* **Data extracts**
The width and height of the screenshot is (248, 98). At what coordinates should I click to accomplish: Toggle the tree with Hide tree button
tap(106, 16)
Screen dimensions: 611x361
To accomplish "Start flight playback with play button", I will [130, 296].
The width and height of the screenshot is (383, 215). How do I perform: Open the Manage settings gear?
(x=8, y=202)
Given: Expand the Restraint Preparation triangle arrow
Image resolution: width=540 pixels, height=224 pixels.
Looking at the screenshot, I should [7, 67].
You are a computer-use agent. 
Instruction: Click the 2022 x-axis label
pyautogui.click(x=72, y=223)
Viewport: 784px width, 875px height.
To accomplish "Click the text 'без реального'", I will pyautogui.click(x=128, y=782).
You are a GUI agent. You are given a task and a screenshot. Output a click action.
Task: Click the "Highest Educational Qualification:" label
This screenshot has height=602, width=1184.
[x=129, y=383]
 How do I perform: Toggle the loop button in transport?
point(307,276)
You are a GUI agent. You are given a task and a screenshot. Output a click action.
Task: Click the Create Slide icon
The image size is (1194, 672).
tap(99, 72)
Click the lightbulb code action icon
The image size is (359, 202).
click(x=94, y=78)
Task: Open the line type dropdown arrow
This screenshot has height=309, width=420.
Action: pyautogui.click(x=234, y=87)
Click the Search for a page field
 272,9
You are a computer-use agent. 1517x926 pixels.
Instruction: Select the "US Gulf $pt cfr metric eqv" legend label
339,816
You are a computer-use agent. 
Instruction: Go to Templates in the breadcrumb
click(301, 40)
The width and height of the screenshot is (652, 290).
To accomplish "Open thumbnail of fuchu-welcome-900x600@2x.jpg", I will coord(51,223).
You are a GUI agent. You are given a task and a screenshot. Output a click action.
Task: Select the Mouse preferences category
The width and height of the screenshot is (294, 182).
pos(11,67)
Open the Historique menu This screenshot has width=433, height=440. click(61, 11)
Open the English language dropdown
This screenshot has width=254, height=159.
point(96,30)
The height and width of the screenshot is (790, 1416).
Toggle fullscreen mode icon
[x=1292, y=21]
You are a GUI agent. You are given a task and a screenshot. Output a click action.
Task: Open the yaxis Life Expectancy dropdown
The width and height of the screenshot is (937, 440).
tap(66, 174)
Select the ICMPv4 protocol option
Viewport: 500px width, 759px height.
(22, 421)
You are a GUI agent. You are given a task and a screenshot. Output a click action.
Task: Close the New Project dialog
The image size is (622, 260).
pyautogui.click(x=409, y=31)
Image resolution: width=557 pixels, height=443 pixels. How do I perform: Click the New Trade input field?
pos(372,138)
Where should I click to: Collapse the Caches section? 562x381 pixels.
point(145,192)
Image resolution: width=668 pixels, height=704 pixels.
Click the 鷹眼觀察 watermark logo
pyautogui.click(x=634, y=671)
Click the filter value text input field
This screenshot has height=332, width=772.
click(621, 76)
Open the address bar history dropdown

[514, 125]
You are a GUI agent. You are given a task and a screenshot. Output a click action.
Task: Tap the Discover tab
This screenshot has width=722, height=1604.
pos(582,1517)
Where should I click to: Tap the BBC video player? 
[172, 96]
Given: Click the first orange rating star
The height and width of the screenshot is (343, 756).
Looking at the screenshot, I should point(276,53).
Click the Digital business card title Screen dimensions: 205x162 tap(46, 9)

* **Work task**
From the data above, pick out each line containing "will" and copy it.

* **Solution to this problem**
To accomplish "Start flight playback with play button", I will [130, 296].
To accomplish "Click the text 'без реального'", I will pyautogui.click(x=128, y=782).
To accomplish "Open thumbnail of fuchu-welcome-900x600@2x.jpg", I will coord(51,223).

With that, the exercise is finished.